Morris had killed them all, eventually. Had to. 

He told Haren that he would probably have to kill him someday, too. 

Haren said he couldn't do that. 

Haren was lying. 

Haren wouldn't. 

– 

Haren knew that he loved Morris, the same way he knew how to survive without ever being told. He sensed that Morris knew this, too. There was a subtle shift, a silence that grew arms and leg between them. Haren didn't tell him again, but it was more to save himself. He had figured out that Morris wouldn't love him back. Not couldn't. That was one of those extraneous limbs, _wouldn't_. 

“It's dangerous, you know.” Those were Morris's thoughts on love. Actually, surprisingly, Haren did know. 

– 

Haren killed another one when they were getting water straight from the river. 

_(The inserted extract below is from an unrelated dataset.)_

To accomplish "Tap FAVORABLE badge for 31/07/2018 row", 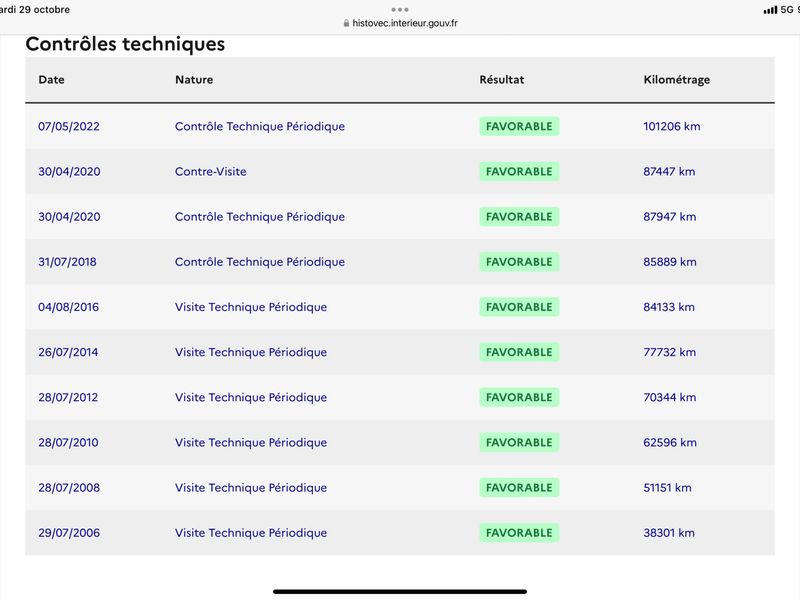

It didn't have any legs, dragging its torso around with its arms. Its eyes were milky white and rolling around in their sockets. He kicked its jaw out of its skull and then shot it in the head. Morris didn't say anything. Haren didn't throw up. 

– 

“I think maybe it's a good idea if you stayed here and I went somewhere else.” Haren didn't acknowledge that he heard anything, but they were laying about two inches from each other and nothing made a sound anymore, so he didn't have to. “I think that this was all a very bad idea, you know.” 

“No.” Haren had never disagreed with Morris before. It tasted like acid in the back of his throat, worse than the rot. “No, I think that you leaving is a very idea. I think I'd die if you left—here.” He'd almost said _me_ , which was the truth, but it was better left unsaid. 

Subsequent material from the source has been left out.